Przed przejściem do DGRSZ Surawski przez prawie trzy lata był dowódcą 16 Pomorskiej Dywizji Zmechanizowanej w Elblągu. W latach 2010-13 służył w Zarządzie Planowania Operacyjnego P3 Sztabu Generalnego WP - najpierw jako zastępca szefa, a od listopada 2011 r. jako szef zarządu. W sierpniu 2008 r. został dowódcą 20 Bartoszyckiej Brygady Zmechanizowanej, wcześniej przez dwa lata był zastępcą dowódcy 2 Brygady Zmechanizowanej w Złocieńcu. Od lipca 2004 r. przez pół roku był zastępcą szefa sztabu Wielonarodowej Dywizji Centrum-Południe w Iraku.
59-letni gen. broni Marek Tomaszycki dowódcą operacyjnym był od maja 2013 r. do końca 2016 r. Na tym stanowisku był kierownikiem największego po 1989 r. ćwiczenia wojskowego w Polsce Anakonda-16. W przeszłości, od listopada 2011 r. był szefem szkolenia Wojsk Lądowych.
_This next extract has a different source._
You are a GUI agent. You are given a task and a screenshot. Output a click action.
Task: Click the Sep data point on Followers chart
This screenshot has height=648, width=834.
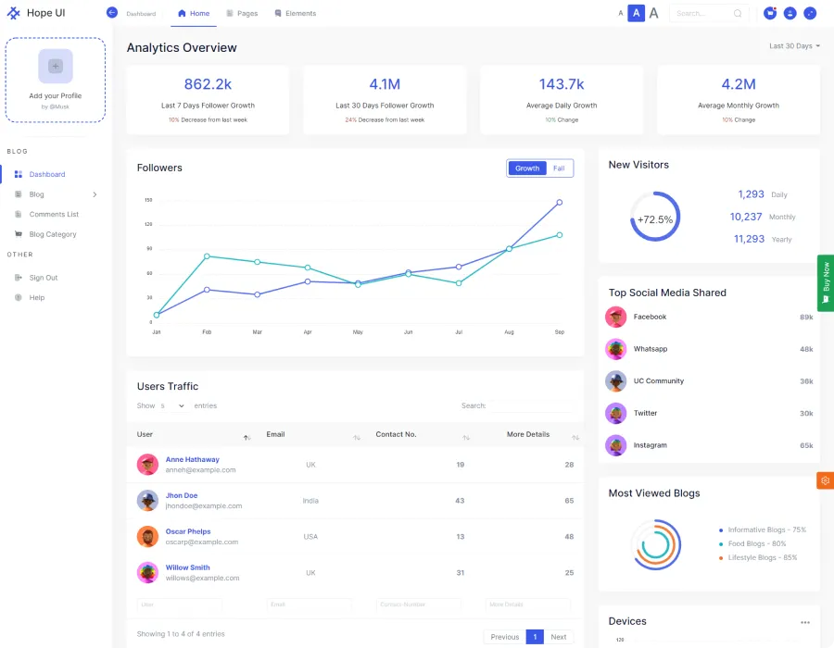point(560,202)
W lipcu 2009 r. został dowódcą 12 Dywizją Zmechanizowaną w Szczecinie. Był też m.in. szefem jednego z zarządów SG WP.
Od marca do listopada 2007 r. Tomaszycki dowodził pierwszą zmianą polskiego kontyngentu w Afganistanie. To wówczas doszło do incydentu w Nangar Khel, gdzie w wyniku ostrzału z broni maszynowej i moździerza na miejscu zginęło sześć osób, a dwie kolejne osoby zmarły w szpitalu. W styczniu 2008 r. prasa, powołując się na zeznania jednego z aresztowanych żołnierzy, zarzuciła Tomaszyckiemu, że próbował tuszować sprawę. Generał zaprzeczył, również gdy zeznawał przed sądem. Ówczesny szef MON Bogdan Klich wstrzymał nominację Tomaszyckiego na szefa zarządu w Sztabie Generalnym WP, bo - jak podawał resort - "jego sytuacja prawna nie była wyjaśniona". Tomaszycki trafił do rezerwy kadrowej. Po trzech miesiącach Klich przywrócił Tomaszyckiego do czynnej służby i mianował na stanowisko w SG WP. Wcześniej prokuratura zapewniła, że przeciwko generałowi nie toczy się żadne postępowanie, a sprawie Nangar Khel występuje on jedynie w charakterze świadka.